Oct 6, 2009 10:59 AM in response to cymx5

Did you read the license agreement?

http://images.apple.com/legal/sla/docs/macosx106.pdf

Where it happens to cover data loss under the section:

9. Limitation of Liability.


In order to use Mac OS X you agreed to those terms whether you read them or not. No one can compell you to read them, however, it is included with every copy of Mac OS X, and the installer gives you the opportunity to read them. If you choose not to, and proceed to install without taking the initiative to backup your data, you are taking the risks into your own hand. You can certainly attempt to get the data recovered, however, the limits of the guarantee are the price stated in the quoted section. How it is enforceable may vary according to your location. We can't question policy here. See the terms of use for this board. However, I can point to you where it is stated.

Whether it is a bug specific to the installer, or not taking normal precautions for updating remains to be seen.

Good luck!

Oct 6, 2009 2:26 PM in response to cymx5

Last night, my entire home directory was wiped. I can't begin to explain the anger, frustration, and violation I feel right now.

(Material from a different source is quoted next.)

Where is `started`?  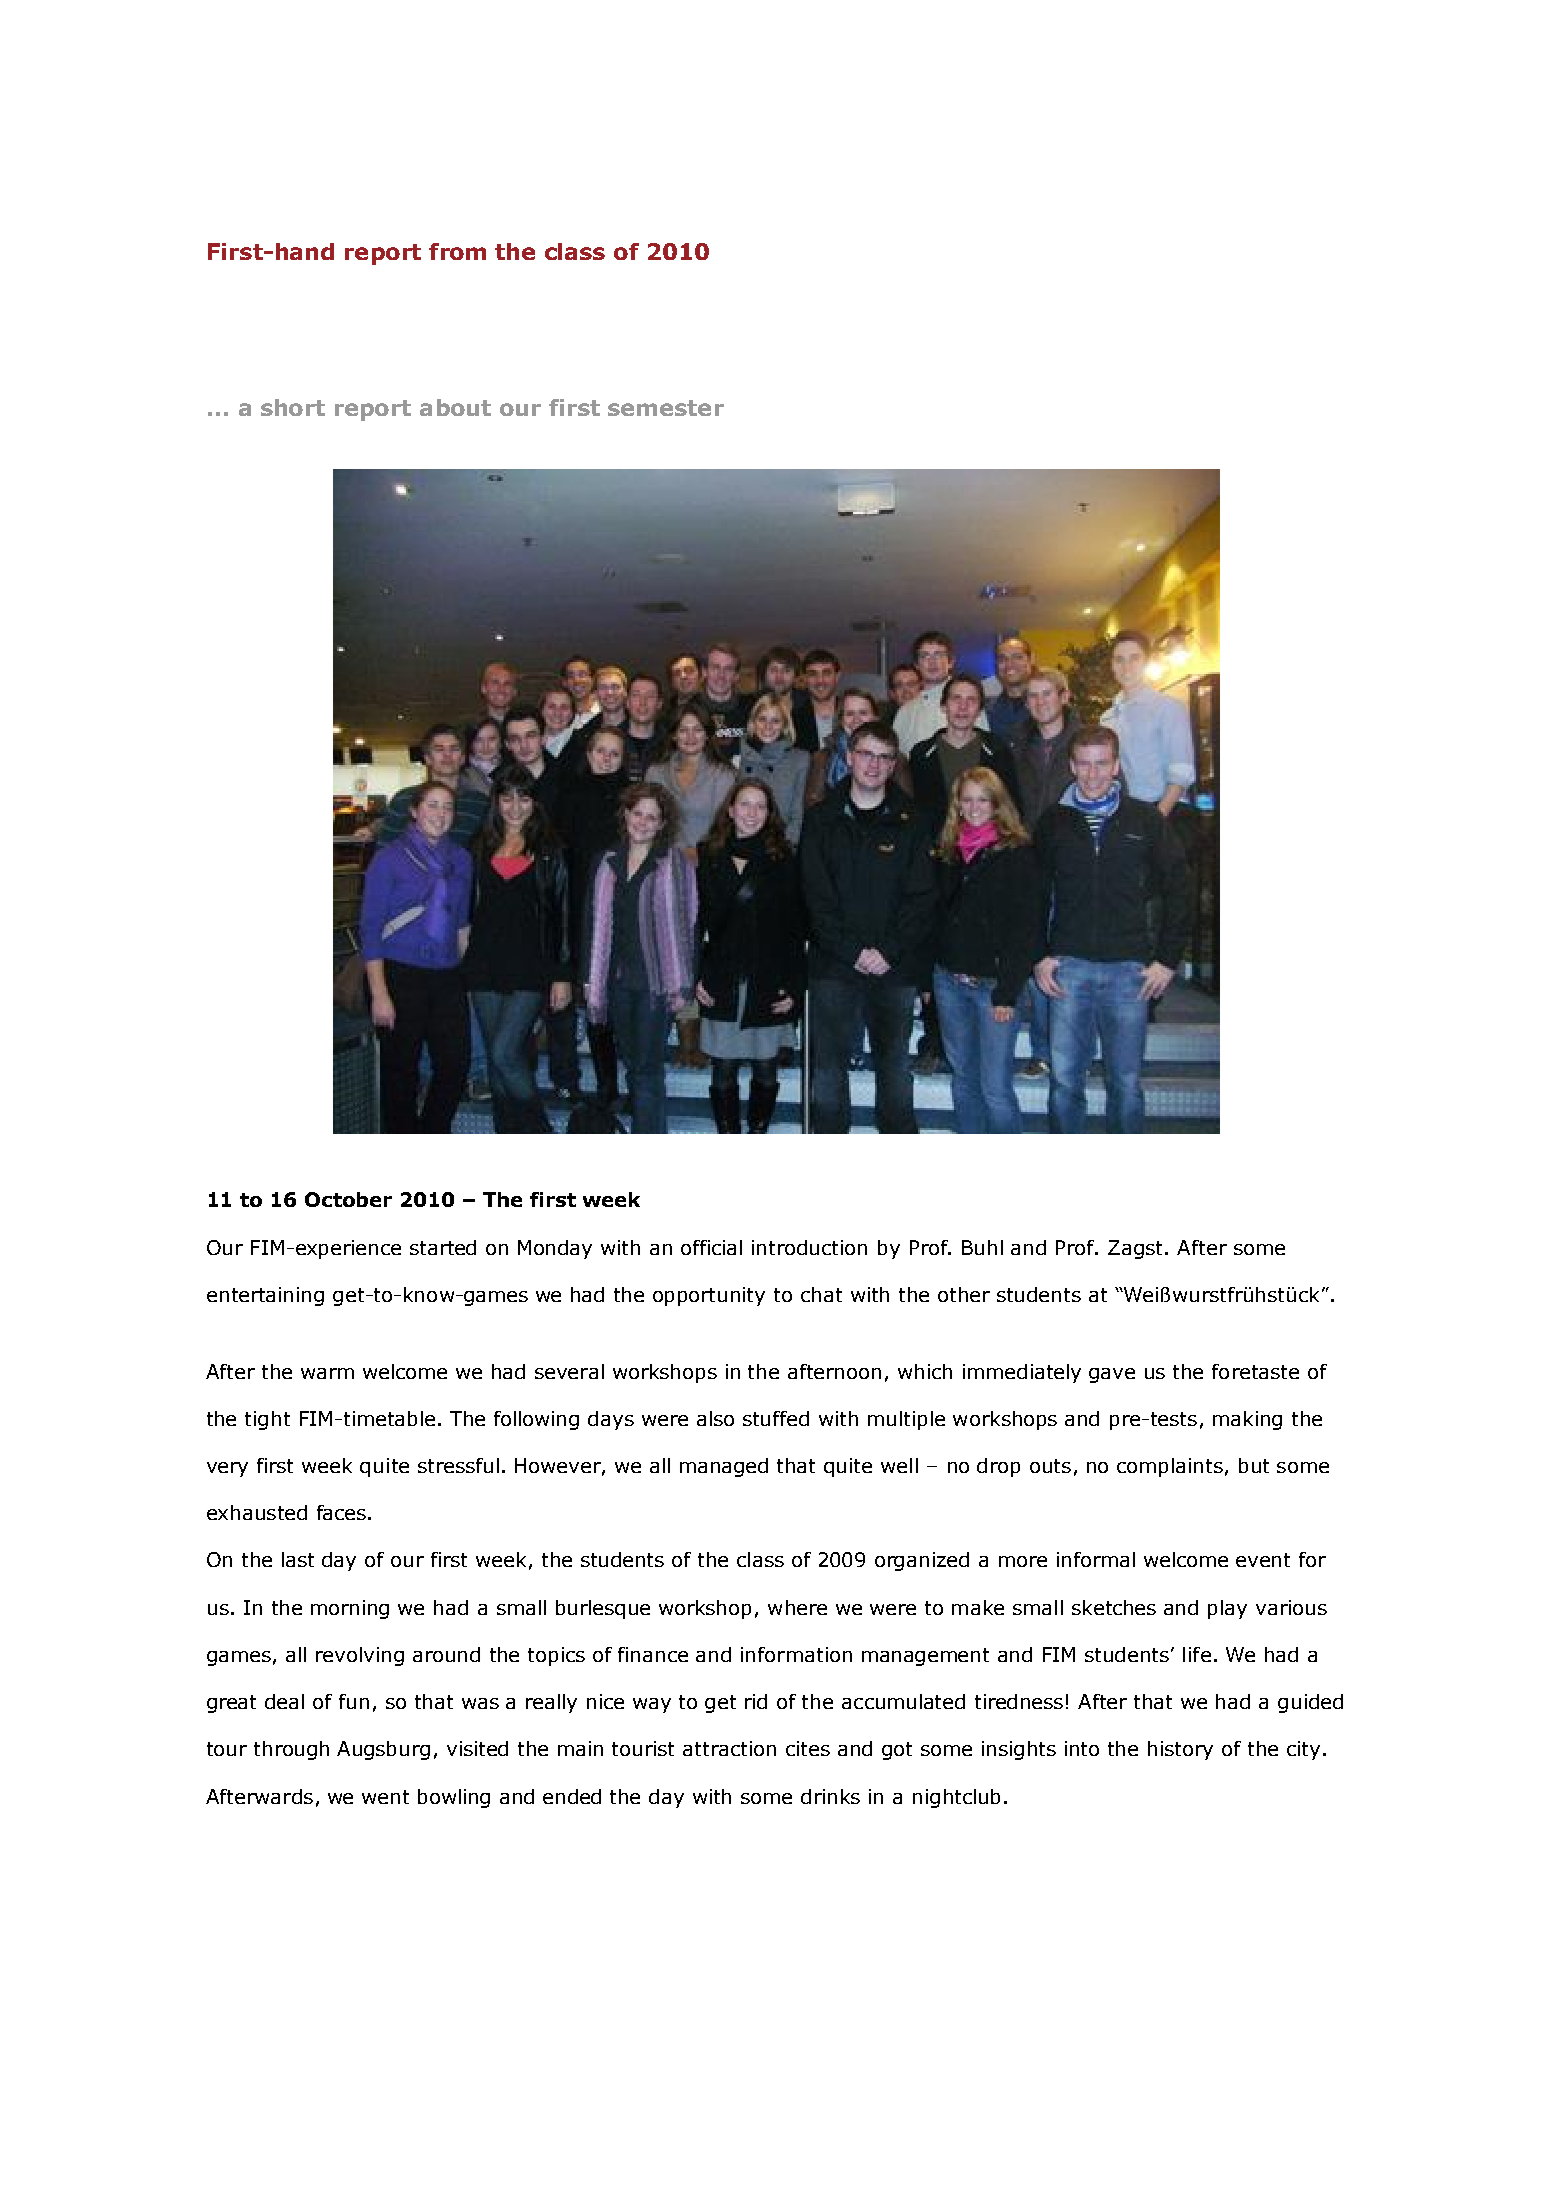
started is located at coordinates (443, 1247).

As a software developer, and computer user of over 15 years; I have never experienced catastrophic data loss like this before.

I did have TimeMachine backups of the important stuff. But, I had excluded my media files (because it didn't fit on my external drive). So, I lost about ~150G of music/videos.

Timeline:
1) My iMac is unresponsive after I try to resume watching some videos in FrontRow.
2) I try to ping (it responds), then try to SSH (no luck).
3) I assume a kernel panic, and hard boot the machine.
4) The machine comes up, but takes a long time and is generally sluggish. The cursor is beach-balling and cursor movement is sporadic.
5) I thought I clicked on my user name to login, but apparently it's loading guest account.
6) Logout of guest account, and into my account. I get default wallpaper/dock icons. I assume Finder prefs are corrupted somehow.
7) I browse my home directory. Files/folders are missing. I then notice the free space is listed at 235G, whereas before it was close to 17G. So, data loss of over ~217G.
8) Feeling of betrayal, intermixed with anger and resentment. ;-(

I've reported this as a bug. To add insult to injury, when I try to contact Apple support through apple.com/expert, it rejects my Mac's serial number and can't seem to continue further.

It could've been worse (TM does have some of my stuff). As of this morning, I have tried two data recovery utilities and neither has been successful at recovering large media files. It does seem to work better with smaller file sizes.

I looked through the system logs (narrowed the hang/problems to a 5 minute window) and could not see anything helpful there.

Logged into Guest; Logged into Primary; LOST EVERYTHING!